Lorsque nous vivons proche de notre famille, les rencontres s’accumulent, se banalisent, se suivent et se ressemblent. Puis une fois expatrié à 5000 km, chaque retrouvaille est un moment privilégié, tout moment a une saveur d’exception en arrière plan. Même si j’ai de la difficulté à le réaliser lors de ces moments, une fois que je retrouve ma vie au Québec, je me rends compte que je reviens d’un long voyage tel que le réveil après une brosse (cuite) mémorable. L’image de l’ivresse peut vous paraître inapproprié, mais elle résume au mieux mes impressions.
Du 14 décembre au 14 janvier 2009, après deux ans d’absence, mes pieds foulent le sol gaulois. Ce séjour aura une saveur différente des autres passages effectués jadis, due à la manière dont j’ai abordé ce retour. D’habitude, je me créer des attentes, je planifie moult rendez-vous avec mes proches. Résultat : une succession de retrouvailles de quelques heures baignées dans l’élucubration de la météorologie canadienne… euh québécoise ! Ainsi, au bout de trois semaines, ma tête surchauffe à force de jouer le perroquet et de se spécialiser dans l’énumération de souvenirs remontants de mon ancienne vie en France. Maintenant, j’ai besoin de construire de nouveaux souvenirs avec mes proches. Bien entendu, il serait injuste de les blâmer, puisque c’est moi qui ai rompu la chaine de fabrication de souvenirs communs en quittant mon environnement natal. Il est difficile de relancer la fabrication
Par conséquent, j’ai opté pour une réduction de la diversité des retrouvailles et un accroissement de la fréquence des rencontres. Monoculture
Résultat, le fait de consacrer davantage de temps avec les mêmes personnes, nous dépassons les banalités pour vivre à nouveau des moments privilégiés et uniques à nous, qui resteront gravés dans nos mémoires. L’écriture commune de nos vie à reprise et on met de côté les anciennes cassettes vidéo (désolé dans mon temps ce n’était l’ère du DVD).

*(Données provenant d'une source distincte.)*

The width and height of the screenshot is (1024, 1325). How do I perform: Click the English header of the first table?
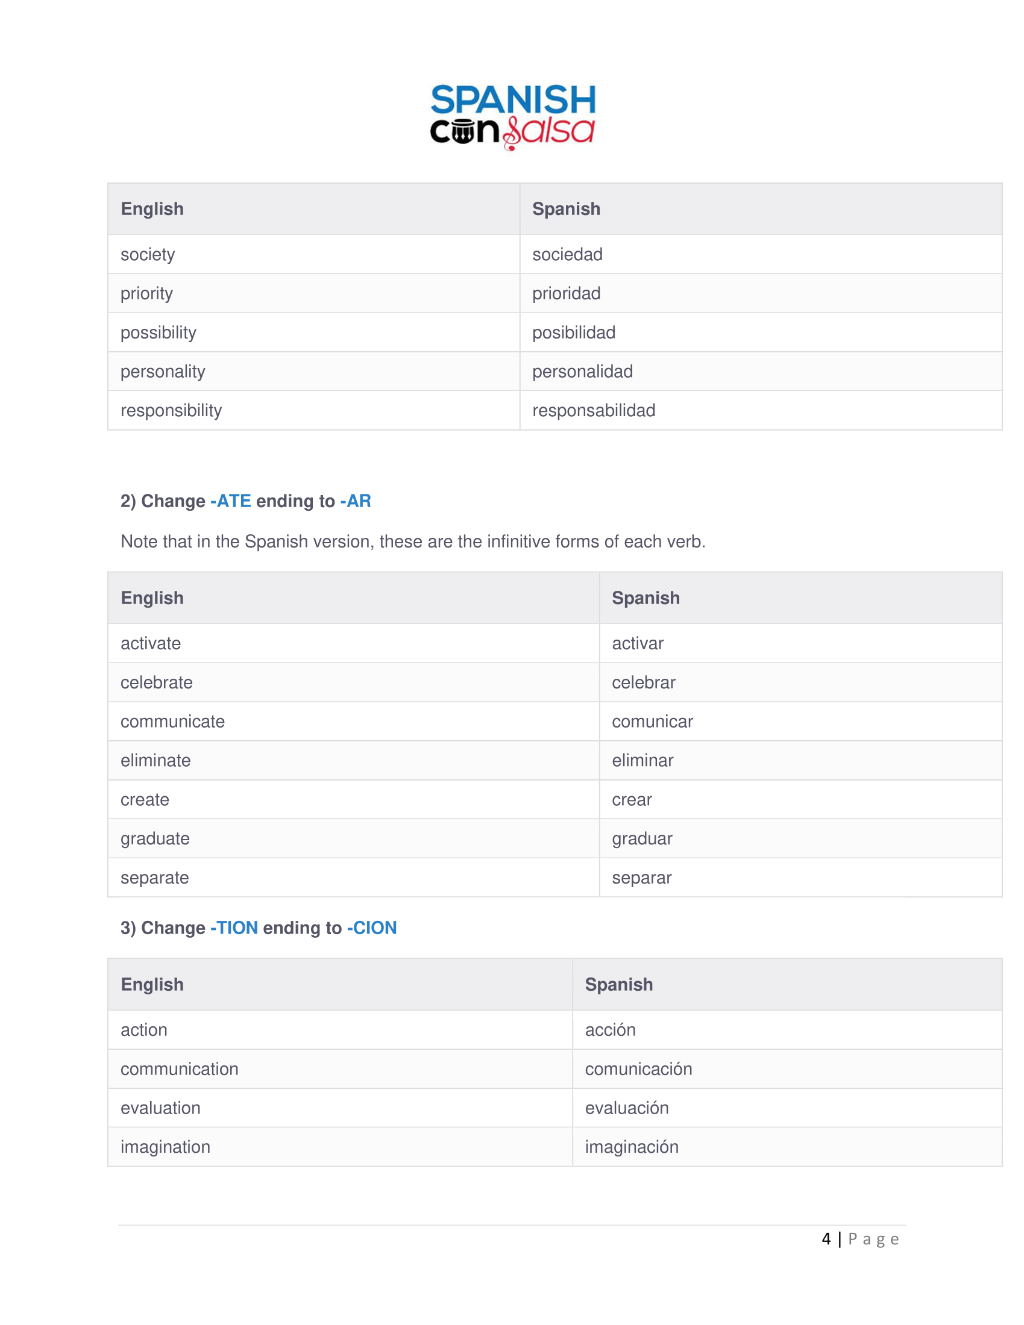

Ainsi, j’ai passé des vacances enivrantes qui se sont terminées comme dans les aventures d’Astérix & Obélix par un repas frugal,…. mais au restaurant pour notre part. Par la suite, une fois raccompagné dans mon nid familial, je viraillais dans le jardin de mes parents une cigarette au bec et une âme déjà nostalgique des moments passés. Ce soir je dormirai une dernière fois sur sol vendéen, demain un train m’emmènera jusqu’à l’aéroport parisien.
J’avais enfin réussi à mettre en route le procédé qui faisait de nous des amis, mais brusquement la situation décidait la mise en veille. Pour la première fois depuis mon immigration, je me posais la question fatidique : « et si je restais en France…? ».

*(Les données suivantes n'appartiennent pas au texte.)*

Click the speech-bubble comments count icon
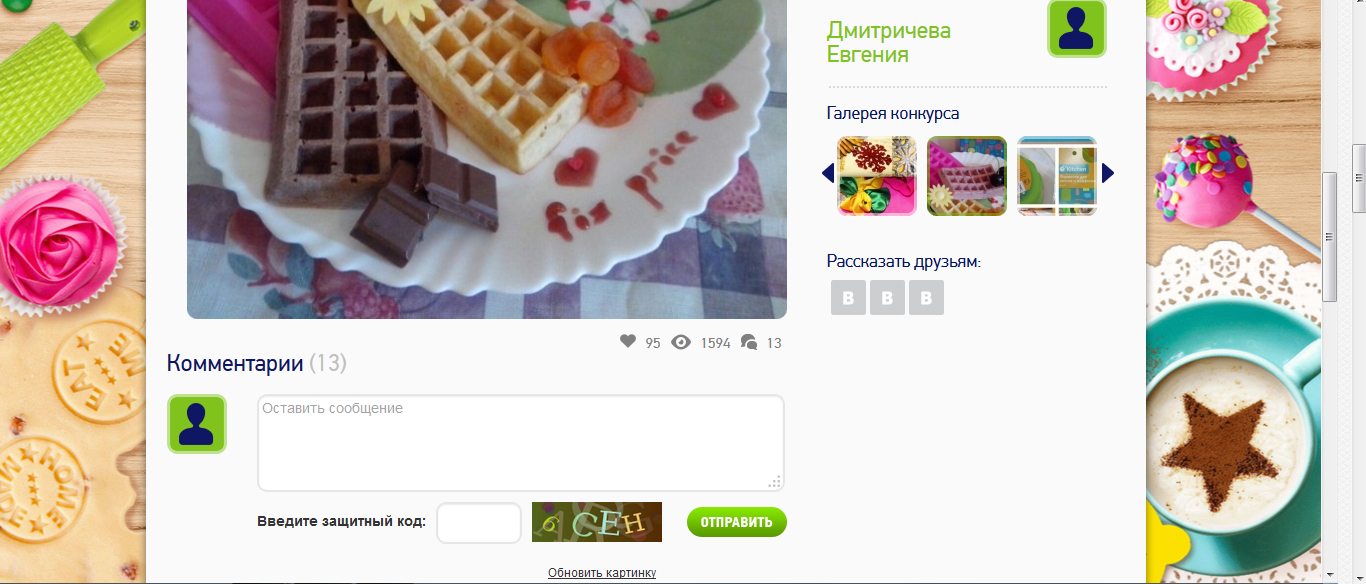1366x584 pixels. tap(749, 342)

Cette question trotta quelques jours dans ma tête, puis face au quotidien retrouvé au Québec, elle finit par galoper vers mon inconscient pour mieux ressurgir le moment venu, peut-être lors de mon prochain voyage en Gaule… Tout n’est déjà que souvenir, sauf les moments qui ont été déjà oubliés.
Aujourd’hui, mon retour en France est loin d’être à l’ordre du jour, mais autant réalisable qu’a été mon immigration. Contrairement à un piège à souris, l’avenir le dira.